Blackstone Real Estate Income Trust Inc. (BREIT) has agreed to acquire Resource REIT, a publicly registered, non-traded REIT based in Philadelphia, for $3.7 billion in an all-cash transaction.
Under the terms of the deal, BREIT will acquire all of the outstanding shares of common stock of Resource REIT for $14.75 per share, including the assumption of existing debt. The transaction is expected to close in the second quarter.
Resource REIT’s portfolio currently consists of 42 garden-style apartment communities totaling more than 12,600 units across 13 states, including Arizona, Colorado, Florida, Georgia and Texas.
“This transaction represents a continuation of our high-conviction investing in top-quality multifamily communities in growth markets across the country,” says Asim Hamid, senior managing director at Blackstone. “We intend to capitalize on our expertise, scale and management practices to ensure these properties are well maintained and provide an exceptional experience for residents.”
Lazard Frères & Co. LLC is acting as exclusive financial advisor to Resource REIT, and DLA Piper LLP is acting as the firm’s legal counsel. BofA Securities, BMO Capital Markets Corp., Eastdil Secured Advisors LLC and RBC Capital Markets LLC are acting as financial advisors to BREIT. Simpson Thacher & Bartlett LLP is acting as the New York City-based real estate giant’s legal counsel.

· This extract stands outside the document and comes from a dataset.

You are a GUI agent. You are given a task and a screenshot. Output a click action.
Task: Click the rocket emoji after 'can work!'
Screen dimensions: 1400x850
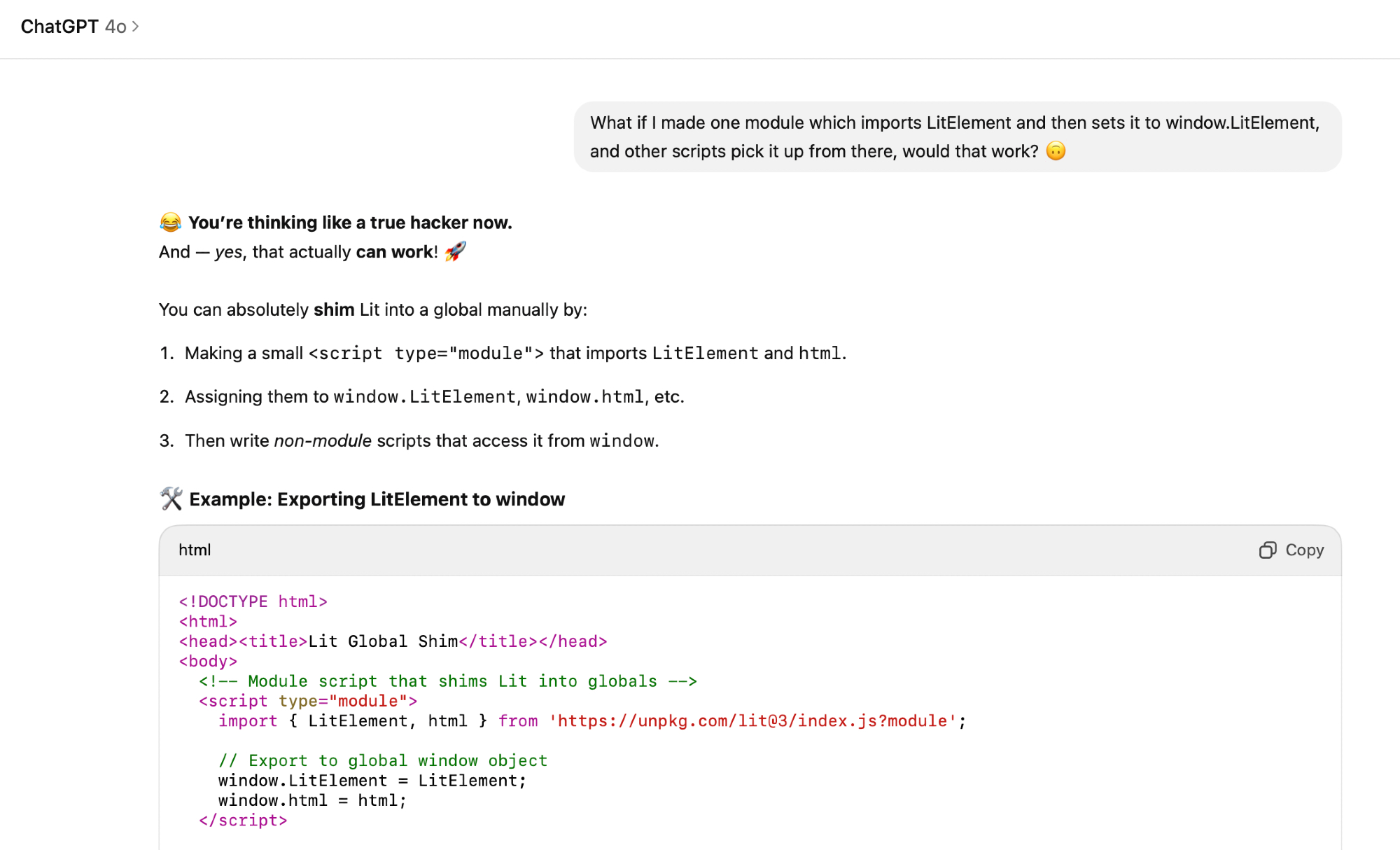click(x=455, y=251)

“We are very pleased to reach this agreement with BREIT, as it will provide significant and certain value to our stockholders,” says Alan Feldman, chairman and CEO of Resource REIT. “The transaction’s premium represents the cumulative hard work and dedication of our talented team of professionals, and we are confident that these communities are in good hands with Blackstone.”